Just the other day, Michael ate a salad and two large helpings of spaghetti and meatballs for dinner — after having a hearty bowl of ice cream. For breakfast the next morning, she ate two scrambled eggs, half a package of Polish sausage, English muffins and orange juice. For lunch, she consumed a 12-inch seafood sub and some Doritos, and that night’s dinner featured two pork chops, potatoes and broccoli.
That Michael’s weight remains steady even though she eats whatever she wants and does not exercise interests scientists studying the nation’s obesity epidemic. By looking at people who are near their ideal body weight, these reseachers at the National Institutes of Health’s Metabolic Clinical Research Unit in Bethesda hope to figure out what causes so many others to be overweight or uncontrollably fat.
Michael is among the one-third of American adults who are at a good weight relative to their height and build. Another third are overweight, and the rest are obese. Unlike Michael, very few people keep their weight in check without paying attention to what they eat and being conscientious about physical activity.
For years, people have been told to diet, control their appetites, use a little willpower. But more and more scientists believe the obesity epidemic has been triggered by a combination beyond an individual’s control: genes, and how they interact with an environment of abundant, tasty, inexpensive and hard-to-resist food.

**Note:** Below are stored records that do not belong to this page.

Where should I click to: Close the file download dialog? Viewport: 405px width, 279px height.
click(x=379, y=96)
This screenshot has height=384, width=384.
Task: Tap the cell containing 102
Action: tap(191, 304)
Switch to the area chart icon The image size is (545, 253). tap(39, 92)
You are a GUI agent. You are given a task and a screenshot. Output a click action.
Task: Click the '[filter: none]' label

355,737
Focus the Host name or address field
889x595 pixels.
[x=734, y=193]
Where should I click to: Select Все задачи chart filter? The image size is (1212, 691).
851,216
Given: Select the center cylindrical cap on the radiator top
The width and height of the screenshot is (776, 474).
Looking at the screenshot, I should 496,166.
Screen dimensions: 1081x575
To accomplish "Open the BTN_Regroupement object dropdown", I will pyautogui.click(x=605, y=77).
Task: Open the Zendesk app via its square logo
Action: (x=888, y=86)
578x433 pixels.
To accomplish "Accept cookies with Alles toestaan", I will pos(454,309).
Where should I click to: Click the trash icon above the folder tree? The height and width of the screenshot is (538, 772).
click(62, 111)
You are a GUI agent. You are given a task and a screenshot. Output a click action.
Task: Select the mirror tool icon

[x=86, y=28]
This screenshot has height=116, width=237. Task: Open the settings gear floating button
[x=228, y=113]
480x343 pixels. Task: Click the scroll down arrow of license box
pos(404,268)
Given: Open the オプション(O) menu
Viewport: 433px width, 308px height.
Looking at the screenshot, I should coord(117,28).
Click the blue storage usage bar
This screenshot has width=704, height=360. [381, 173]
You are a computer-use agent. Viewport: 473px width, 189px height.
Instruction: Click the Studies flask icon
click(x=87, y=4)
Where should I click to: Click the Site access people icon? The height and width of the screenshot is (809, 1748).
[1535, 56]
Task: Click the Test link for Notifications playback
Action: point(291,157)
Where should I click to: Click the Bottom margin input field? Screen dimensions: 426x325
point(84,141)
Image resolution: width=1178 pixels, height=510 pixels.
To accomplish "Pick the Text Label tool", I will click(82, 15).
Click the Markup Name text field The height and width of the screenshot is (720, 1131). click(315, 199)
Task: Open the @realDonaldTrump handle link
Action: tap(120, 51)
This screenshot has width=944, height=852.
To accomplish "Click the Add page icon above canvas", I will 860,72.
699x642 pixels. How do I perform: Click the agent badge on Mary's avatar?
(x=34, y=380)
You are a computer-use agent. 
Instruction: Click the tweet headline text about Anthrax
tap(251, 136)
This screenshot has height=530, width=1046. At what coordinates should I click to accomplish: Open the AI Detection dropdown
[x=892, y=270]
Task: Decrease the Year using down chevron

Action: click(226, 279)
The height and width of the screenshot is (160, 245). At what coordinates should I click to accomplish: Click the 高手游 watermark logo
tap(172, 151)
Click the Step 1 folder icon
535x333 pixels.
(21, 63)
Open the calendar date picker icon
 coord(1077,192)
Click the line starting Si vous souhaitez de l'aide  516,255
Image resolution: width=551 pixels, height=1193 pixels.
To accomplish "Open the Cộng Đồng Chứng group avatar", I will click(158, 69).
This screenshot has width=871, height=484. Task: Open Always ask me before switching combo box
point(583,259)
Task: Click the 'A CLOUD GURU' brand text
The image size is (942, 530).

Each person’s unique genetic makeup, these experts think, may affect what he craves, how much he craves and how his body uses fat and burns calories.
“We are hard-wired to be a bit more hungry than we need to, because until very recently — in evolutionary terms — the vast majority of our fellow humans had no idea whether the next meal would be available or not,” said Francesco S. Celi, a clinical investigator at the NIH research unit.
Yet for some people, there is a profound imbalance between what they eat and the amount of energy they expend. Most of these people become obese as a result, but some, like Michael, don’t.
“Some are more sensitive” to that imbalance, said Rudolph Leibel, a diabetes researcher at New York’s Columbia University who has been studying the biochemistry and genetics of obesity for 25 years. “That’s the genetics.”
“There are people in the population who are skinnier or more slender with a different genetic response to the environment,” he said. That is why “just yelling at people and telling them it is sinful or gluttony is not a particular fruitful way to deal with the problem. It’s not very effective to insinuate that someone has moral failings when a behavior is involved.”